It has been a wonderful 12 months in 2015 for Indian sport across disciplines, both as teams and individuals. With this being the year of the World Cup, the cricket team was in even greater focus than normal, but there were glittering highlights elsewhere too, not least on the hockey turf, the tennis and badminton courts, and the golf greens where Anirban Lahiri took giant steps towards establishing himself as a top-notch professional.

Given their form in the preceding triangular series in Australia, Mahendra Singh Dhoni’s side went into the World Cup with not many giving them a chance of making a mark. But playing refreshingly fearless cricket and basing their attack on a steady diet of well-directed short-pitched bowling, the defending champions stormed into the semifinals where they were stopped in their tracks by Australia, the eventual winners. India’s surging run was as unexpected as it was exciting, the bowlers taking 10 wickets in each of the seven matches before Australia flexed their mighty batting muscle at the SCG.

A few months later, under new Test captain Virat Kohli, India embarked on another exhilarating journey. In Sri Lanka, in Kohli’s first full series as captain, they registered their first series victory in the Emerald Isle since 1993; then, South Africa were swept aside 3-0 in a four-Test series at home, a result that catapulted India to the second spot in the ICC Test rankings. Both triumphs were fashioned in the main by Ravichandran Ashwin, Man of the Series on both occasions and quickly becoming Kohli’s go-to man across conditions. If Ashwin stood tallest on the cricket field, then spearheaded by P. R. Sreejesh, the intrepid goalkeeper, India ended their 33-year drought for a global hockey medal at the Hockey World League Final in Raipur. India conceded a last-gasp equaliser in regulation play in the third-place play-off match, but Sreejesh was brilliant in the penalty shootout to give India their first senior world medal since the 1982 Champions Trophy in Amsterdam.

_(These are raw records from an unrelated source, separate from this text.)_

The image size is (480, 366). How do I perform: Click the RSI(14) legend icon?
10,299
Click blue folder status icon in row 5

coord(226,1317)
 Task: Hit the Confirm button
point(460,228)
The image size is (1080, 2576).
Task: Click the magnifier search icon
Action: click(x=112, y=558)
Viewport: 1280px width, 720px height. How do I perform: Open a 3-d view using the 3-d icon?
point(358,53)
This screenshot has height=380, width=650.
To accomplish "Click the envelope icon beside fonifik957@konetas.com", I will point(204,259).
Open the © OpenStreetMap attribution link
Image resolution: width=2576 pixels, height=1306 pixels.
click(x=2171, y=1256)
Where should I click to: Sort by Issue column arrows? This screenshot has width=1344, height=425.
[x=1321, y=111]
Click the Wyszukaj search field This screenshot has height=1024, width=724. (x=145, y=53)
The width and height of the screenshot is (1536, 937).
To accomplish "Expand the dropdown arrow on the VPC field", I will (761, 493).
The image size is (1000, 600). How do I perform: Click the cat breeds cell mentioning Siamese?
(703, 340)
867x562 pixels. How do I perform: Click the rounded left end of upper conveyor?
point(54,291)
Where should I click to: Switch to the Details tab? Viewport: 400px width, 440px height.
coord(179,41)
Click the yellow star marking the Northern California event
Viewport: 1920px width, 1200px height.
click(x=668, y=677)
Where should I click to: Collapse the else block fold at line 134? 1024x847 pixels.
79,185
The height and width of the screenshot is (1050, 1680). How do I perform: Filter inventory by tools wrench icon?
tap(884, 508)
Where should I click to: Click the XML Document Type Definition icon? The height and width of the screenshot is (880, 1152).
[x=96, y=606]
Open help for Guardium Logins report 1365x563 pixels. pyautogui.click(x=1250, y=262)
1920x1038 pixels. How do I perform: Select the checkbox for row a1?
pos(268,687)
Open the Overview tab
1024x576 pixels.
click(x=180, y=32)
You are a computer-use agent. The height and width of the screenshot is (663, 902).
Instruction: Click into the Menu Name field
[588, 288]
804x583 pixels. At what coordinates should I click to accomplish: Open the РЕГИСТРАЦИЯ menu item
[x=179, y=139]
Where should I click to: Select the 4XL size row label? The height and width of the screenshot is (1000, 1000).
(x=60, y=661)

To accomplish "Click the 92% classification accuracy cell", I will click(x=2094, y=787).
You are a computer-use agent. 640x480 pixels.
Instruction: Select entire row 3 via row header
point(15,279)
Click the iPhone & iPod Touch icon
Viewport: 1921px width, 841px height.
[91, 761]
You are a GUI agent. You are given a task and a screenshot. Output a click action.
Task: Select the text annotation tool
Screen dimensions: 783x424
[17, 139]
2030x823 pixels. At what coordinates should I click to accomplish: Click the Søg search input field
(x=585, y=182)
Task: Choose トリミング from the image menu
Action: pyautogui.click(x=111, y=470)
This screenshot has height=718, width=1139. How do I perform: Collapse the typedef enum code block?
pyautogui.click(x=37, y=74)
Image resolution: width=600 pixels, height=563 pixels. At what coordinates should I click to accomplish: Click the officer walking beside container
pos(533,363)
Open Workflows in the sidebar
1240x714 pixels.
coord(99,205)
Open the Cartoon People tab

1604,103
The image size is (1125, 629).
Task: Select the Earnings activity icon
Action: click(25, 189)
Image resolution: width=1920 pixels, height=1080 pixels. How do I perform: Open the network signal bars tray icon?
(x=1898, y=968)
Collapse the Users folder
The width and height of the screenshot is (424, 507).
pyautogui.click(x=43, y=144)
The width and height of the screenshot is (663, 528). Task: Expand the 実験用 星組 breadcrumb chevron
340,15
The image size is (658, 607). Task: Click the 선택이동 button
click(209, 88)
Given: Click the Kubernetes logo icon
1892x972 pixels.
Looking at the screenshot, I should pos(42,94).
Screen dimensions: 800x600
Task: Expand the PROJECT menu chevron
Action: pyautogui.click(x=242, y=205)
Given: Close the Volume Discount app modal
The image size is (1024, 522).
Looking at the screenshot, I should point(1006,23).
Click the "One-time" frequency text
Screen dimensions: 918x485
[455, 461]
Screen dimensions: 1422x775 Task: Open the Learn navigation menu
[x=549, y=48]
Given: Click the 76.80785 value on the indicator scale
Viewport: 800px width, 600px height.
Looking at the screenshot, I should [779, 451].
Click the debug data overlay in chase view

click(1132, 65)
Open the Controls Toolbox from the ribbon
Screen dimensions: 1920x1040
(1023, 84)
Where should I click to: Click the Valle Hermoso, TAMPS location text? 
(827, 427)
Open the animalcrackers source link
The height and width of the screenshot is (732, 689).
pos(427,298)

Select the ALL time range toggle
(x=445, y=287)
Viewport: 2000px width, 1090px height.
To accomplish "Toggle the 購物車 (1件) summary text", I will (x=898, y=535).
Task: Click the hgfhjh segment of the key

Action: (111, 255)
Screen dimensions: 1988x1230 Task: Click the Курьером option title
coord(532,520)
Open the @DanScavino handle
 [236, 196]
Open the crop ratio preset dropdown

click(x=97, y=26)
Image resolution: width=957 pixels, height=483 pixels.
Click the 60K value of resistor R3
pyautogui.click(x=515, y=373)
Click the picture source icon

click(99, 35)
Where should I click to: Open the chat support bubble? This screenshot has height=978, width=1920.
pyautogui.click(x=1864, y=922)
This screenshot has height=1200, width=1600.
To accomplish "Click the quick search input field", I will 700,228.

Away from cricket and hockey, Sania Mirza headlined a stellar show in individual events, winning the Wimbledon and U.S. Open titles in the company of Martina Hingis and climbing to the top of the women’s doubles ranking. Capping off a wonderful year, Sania then went on to win the WTA season-ending tournament alongside Hingis and the pair was named the Women’s Doubles World Champions for 2015 by the International Tennis Federation.

Hingis also was one half of another hugely successful partnership with another Indian, the 42-year-old Leander Paes. The duo won the Australian Open, Wimbledon and U.S. Open mixed doubles crowns. With the Rio Olympics pencilled in for 2016, Indian fans have every reason to believe another Olympic tennis medal is in the offing.

Saina Nehwal also climbed to the pinnacle in women’s badminton, even if it was another year where a major proved elusive for the Hyderabad star. Beset by injuries towards the later stages of 2015, she couldn’t replicate her consistency of the first half and faded away towards the end. It was an excellent year overall for Indian badminton, men and women, reigniting hopes of an Olympic medal to go with the bronze Saina won in London in 2012.

A clutch of men from Bengaluru made their presence felt on the world stage. Pankaj Advani continued to add to his already impressive tally of world titles in cue sports while Lahiri set the benchmark for Indian golfers, making it to the President’s Cup and topping the Asian Order of Merit. Elsewhere, Vijender Singh, the Olympic medal-winning boxer, created history by becoming the first Indian pugilist to turn pro and has comfortably won his first three bouts in the United Kingdom.

Vijender’s foray into professional boxing is in keeping with India’s coming of age as an all-round sporting nation no longer content to operate in the shadows of the bigger nations. The world is literally at India’s feet. On that note I would like to wish the readers the very best in 2016.